Our rate of symptomatic proximal junctional kyphosis was 12.7%, slightly lower than frequently reported rates [25,26,27]. One reason for this is the heterogeneity in how proximal junctional kyphosis is defined. The most common definition for radiographic proximal junctional kyphosis is the Glattes criteria, postoperative proximal junctional angle > 10° and at least 10° greater than the preoperative proximal junctional angle [28]. Unfortunately, the Glattes criteria include many patients with subclinical proximal junctional kyphosis. Our definition for symptomatic proximal junctional kyphosis required a concomitant decline in NRS back pain score, as we consciously excluded cases of smaller, asymptomatic junctional kyphosis.

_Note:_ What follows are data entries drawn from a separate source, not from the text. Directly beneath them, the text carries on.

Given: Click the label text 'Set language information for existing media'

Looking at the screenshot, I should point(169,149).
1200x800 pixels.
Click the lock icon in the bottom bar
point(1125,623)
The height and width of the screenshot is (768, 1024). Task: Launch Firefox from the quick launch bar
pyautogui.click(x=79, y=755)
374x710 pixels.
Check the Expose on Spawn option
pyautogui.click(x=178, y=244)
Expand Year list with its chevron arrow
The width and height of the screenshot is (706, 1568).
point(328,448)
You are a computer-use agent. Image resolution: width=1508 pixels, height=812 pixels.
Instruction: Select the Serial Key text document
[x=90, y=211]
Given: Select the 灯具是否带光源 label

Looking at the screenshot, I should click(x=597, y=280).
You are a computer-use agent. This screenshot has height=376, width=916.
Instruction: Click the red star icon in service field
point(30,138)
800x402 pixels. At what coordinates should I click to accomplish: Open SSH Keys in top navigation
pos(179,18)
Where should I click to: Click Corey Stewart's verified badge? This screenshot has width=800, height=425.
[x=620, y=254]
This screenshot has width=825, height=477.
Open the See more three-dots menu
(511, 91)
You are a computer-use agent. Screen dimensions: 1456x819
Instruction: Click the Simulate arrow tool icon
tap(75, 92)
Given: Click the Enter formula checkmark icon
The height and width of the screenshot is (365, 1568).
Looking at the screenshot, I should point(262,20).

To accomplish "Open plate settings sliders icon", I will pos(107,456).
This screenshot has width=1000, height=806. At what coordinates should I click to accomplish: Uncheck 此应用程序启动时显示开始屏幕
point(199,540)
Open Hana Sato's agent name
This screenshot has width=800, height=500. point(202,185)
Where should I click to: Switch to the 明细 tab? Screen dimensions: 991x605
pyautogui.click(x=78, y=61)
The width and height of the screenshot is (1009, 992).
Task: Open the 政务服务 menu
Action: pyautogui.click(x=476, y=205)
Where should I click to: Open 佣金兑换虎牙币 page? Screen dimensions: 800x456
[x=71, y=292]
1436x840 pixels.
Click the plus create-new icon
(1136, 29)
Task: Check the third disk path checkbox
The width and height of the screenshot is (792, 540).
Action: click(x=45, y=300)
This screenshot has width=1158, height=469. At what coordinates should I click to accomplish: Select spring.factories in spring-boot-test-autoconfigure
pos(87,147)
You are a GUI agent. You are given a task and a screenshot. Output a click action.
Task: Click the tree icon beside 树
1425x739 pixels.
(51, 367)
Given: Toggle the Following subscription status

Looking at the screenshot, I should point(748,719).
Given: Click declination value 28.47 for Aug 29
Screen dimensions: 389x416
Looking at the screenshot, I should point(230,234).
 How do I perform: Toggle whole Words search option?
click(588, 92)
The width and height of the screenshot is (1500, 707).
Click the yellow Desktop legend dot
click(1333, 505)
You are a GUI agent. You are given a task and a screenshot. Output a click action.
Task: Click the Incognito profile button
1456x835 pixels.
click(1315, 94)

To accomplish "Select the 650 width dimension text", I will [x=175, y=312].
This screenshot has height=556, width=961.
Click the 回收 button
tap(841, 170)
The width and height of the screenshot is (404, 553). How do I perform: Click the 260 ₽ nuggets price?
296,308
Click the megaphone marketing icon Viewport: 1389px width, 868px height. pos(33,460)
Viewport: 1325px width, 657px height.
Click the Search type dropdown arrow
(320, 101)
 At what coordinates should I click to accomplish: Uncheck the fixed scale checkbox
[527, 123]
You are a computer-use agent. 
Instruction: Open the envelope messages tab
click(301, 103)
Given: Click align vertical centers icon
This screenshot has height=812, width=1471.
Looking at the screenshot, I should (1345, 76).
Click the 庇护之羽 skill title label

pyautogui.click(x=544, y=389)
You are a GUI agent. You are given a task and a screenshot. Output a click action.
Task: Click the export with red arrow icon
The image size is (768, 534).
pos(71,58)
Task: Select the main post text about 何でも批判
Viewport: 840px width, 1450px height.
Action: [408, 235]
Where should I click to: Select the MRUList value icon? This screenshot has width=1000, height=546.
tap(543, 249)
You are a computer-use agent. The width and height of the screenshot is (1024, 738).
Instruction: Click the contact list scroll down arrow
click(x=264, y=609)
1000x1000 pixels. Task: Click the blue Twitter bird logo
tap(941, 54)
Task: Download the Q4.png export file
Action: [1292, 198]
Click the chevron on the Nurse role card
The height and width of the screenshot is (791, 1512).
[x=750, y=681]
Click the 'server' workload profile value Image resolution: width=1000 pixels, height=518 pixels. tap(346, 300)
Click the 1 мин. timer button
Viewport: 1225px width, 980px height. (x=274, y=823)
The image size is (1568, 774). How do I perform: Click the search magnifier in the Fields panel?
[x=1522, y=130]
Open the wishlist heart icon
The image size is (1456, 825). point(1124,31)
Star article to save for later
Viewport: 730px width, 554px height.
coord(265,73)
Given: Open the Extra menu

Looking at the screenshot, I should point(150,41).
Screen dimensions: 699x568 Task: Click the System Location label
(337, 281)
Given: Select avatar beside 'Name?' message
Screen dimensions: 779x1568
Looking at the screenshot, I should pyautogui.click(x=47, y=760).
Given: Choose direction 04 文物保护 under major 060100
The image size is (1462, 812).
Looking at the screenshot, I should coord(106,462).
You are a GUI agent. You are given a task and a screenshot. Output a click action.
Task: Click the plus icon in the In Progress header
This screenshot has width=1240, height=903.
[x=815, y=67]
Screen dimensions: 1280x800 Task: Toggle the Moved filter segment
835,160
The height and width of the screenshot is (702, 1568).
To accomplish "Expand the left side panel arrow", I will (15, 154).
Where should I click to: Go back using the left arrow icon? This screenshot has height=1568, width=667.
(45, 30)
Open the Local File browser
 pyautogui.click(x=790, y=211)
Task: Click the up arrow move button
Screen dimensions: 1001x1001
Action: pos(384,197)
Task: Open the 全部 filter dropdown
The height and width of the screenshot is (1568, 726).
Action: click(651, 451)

A significant limitation of this study is the presence of collider bias due to patient and treatment factors related to mechanical complication. Regional lumbar alignment is one treatment factor that impacts outcomes following adult spinal surgery, but without taking into consideration additional factors such as bone health, global alignment, proximal level selection, length of construct, transitional instrumentation at the upper instrumented level, surgical technique, graft and adjunct selection, and patient comorbidities it becomes difficult to accurately predict patients that will have a mechanical complication. A single-surgeon trial of random alignments can control for collider bias, though this is not a reasonable nor ethical expectation. Our sample size may be small, and if more patients were available to be analyzed, our confidence intervals would be more precise. Finally, there are emerging data regarding the relationship between hip and spine disease [29]. Hip contractures may affect pelvic version, which is directly related to standing alignment. While some propose normalization of pelvic version, this may not be possible in all situations and may be poorly advised with previously placed acetabular components.

Ideal lumbar alignment targets may minimize mechanical complication rates and optimize HRQOL. Age-adjusted alignment targets and the GAP score alignment targets are two of the commonly utilized philosophies to guide lumbar lordosis correction. Unfortunately, we found no clear relationship between the lumbar alignment targets and mechanical complication rates in a cohort of adult symptomatic lumbar scoliosis patients. This study provides further evidence that radiographic alignment targets in isolation do not accurately predict mechanical complication rates. Future work in the development of patient specific alignment targets likely requires consideration of surgical and patient factors to reduce mechanical complications.